__Document passage__.
= Beginning of Section =

At a time when the American business corporation is exploring and exploiting its new Supreme-Court-bestowed role in the management of American election results, an earlier transformation in the composition and political role of American business leadership should be recalled. This was the replacement of the Gilded Age capitalist—audacious, rapacious, and innovative, who created the post-Civil War American industrial economy—with the twentieth-century professional manager—technocratic, efficient, and controlling, who helped create today’s version of global finance.

James Burnham (1905-1987), before becoming the godfather of neoconservatism (as he is best known today to those who recall him), foresaw this transformation. Son of an English immigrant father and Catholic mother, Burnham was an eminent American Trotskyist at a time when Trotskyism was a serious matter among American intellectuals. He was a founder of the American Worker’s Party, which in 1934 merged with another dissident Marxist group to create the Trotskyist Workers Party of the United States. (His brother Philip, meanwhile, remained a Catholic and helped re-found Commonweal.)

= End of Section =

__Dataset__.

= Beginning of Section =

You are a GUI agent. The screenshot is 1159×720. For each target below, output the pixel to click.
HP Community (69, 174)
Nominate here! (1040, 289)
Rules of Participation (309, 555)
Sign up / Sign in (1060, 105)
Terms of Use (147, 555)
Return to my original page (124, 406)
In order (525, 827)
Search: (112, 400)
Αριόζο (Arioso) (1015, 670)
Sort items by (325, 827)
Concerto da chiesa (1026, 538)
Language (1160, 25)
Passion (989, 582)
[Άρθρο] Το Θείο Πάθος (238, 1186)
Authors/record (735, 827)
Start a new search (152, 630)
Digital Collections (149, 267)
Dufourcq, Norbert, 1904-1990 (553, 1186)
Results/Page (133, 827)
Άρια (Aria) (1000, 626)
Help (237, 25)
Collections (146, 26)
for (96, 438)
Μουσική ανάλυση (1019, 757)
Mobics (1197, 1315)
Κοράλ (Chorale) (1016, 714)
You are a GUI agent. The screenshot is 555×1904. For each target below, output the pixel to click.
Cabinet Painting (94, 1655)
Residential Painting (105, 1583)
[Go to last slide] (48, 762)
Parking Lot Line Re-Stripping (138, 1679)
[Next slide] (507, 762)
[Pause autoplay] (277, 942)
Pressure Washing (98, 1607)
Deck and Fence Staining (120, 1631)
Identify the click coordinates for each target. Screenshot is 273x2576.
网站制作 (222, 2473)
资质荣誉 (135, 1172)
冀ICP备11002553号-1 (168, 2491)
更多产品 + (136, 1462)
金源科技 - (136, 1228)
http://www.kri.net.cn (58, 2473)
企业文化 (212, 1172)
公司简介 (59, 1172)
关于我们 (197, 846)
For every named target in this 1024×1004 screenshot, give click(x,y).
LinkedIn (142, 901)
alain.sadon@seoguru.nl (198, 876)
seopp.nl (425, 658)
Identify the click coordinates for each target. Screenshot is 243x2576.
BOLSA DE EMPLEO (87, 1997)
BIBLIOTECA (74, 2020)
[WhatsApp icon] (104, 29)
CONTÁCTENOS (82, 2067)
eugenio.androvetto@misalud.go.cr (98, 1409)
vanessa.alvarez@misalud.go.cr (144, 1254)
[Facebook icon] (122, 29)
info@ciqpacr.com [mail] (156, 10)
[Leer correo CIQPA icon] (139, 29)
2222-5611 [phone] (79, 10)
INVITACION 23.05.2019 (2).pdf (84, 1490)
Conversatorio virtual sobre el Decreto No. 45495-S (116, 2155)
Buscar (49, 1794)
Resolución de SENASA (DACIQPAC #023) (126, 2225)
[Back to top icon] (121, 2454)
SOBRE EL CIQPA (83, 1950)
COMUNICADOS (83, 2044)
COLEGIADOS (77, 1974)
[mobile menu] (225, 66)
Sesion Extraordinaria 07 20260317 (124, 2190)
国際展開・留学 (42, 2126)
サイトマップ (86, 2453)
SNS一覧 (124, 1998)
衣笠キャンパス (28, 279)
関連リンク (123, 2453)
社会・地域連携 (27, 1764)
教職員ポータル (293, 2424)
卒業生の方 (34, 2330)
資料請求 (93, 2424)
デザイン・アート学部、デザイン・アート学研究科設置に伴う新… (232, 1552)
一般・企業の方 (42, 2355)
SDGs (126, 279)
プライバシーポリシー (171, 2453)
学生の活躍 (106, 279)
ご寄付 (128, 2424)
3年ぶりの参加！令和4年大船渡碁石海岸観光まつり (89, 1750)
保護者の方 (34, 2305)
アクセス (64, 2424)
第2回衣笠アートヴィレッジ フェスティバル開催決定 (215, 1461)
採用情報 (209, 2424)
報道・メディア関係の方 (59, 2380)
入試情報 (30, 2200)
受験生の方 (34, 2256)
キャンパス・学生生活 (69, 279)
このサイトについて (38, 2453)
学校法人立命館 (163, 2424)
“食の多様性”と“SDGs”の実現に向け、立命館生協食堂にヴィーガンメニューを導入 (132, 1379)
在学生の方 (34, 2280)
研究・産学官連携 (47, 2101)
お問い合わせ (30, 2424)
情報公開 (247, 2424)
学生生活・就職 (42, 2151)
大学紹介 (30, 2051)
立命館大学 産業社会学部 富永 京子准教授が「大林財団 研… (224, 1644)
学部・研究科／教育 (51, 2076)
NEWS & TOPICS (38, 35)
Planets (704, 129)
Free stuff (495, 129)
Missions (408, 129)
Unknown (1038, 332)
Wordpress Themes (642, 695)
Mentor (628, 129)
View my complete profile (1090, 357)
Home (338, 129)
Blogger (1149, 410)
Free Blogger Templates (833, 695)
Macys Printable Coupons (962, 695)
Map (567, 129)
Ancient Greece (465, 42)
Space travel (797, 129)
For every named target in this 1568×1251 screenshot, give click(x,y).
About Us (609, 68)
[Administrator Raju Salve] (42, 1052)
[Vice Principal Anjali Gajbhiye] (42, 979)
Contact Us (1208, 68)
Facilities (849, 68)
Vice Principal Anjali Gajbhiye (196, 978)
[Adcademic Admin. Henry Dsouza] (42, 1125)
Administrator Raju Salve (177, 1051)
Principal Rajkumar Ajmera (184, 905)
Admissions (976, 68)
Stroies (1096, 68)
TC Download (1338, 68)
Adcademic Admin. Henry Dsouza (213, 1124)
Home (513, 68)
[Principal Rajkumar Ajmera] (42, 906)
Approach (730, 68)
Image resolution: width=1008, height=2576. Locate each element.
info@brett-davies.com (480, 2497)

= End of Section =

Write the next part of the passage on James Burnham and the rise of the professional manager, starting after its final sentence. The records have no connection to the text.

__Task result__.
But Burnham broke ranks in 1940, declaring that Marxism was merely a form of imperialistic class politics; the new force in the struggle was the managerial class, as it seized privilege and control over society. Capitalism as a form of social organization, he said, was finished. His new managerial class was taking over in Germany (Nazism), the Soviet Union (Stalinism), and the United States (the New Deal). Other Trotskyists, according to sociologist Daniel Bell, had as much as eight years earlier identified the emergence of capitalist management. But it was Burnham who caused an international stir with the 1941 publication of his book The Managerial Revolution, the only important American contribution to the Marxist debates surrounding the Crash and Great Depression.

George Orwell found Burnham more Machiavellian thinker than Marxist, as well as inordinately fascinated with power. Believing that society was generally on the path to oligarchy, Burnham took it for granted that “managerial” Germany was in all respects more efficient than a capitalist democracy like France or the United States. He expected Hitler to attack and defeat the Russia of Stalin (whom he had once called a “great man”). He predicted that Germany and Japan would not only win the Second World War but also remain the centers of world power afterward.

Still, Burnham’s theory on the rise of a technocratic, managerial class found a complement in the wartime and postwar adoption of and strategic management practices by intellectually moribund business schools. Developed by the military and such institutions as the Rand Corporation, these made use of mathematical models, behavioral theory, and operations research (usually a glamorized and heavily numerate version of empirical or common-sense analysis) and gave business executives an aura of scientific professionalism.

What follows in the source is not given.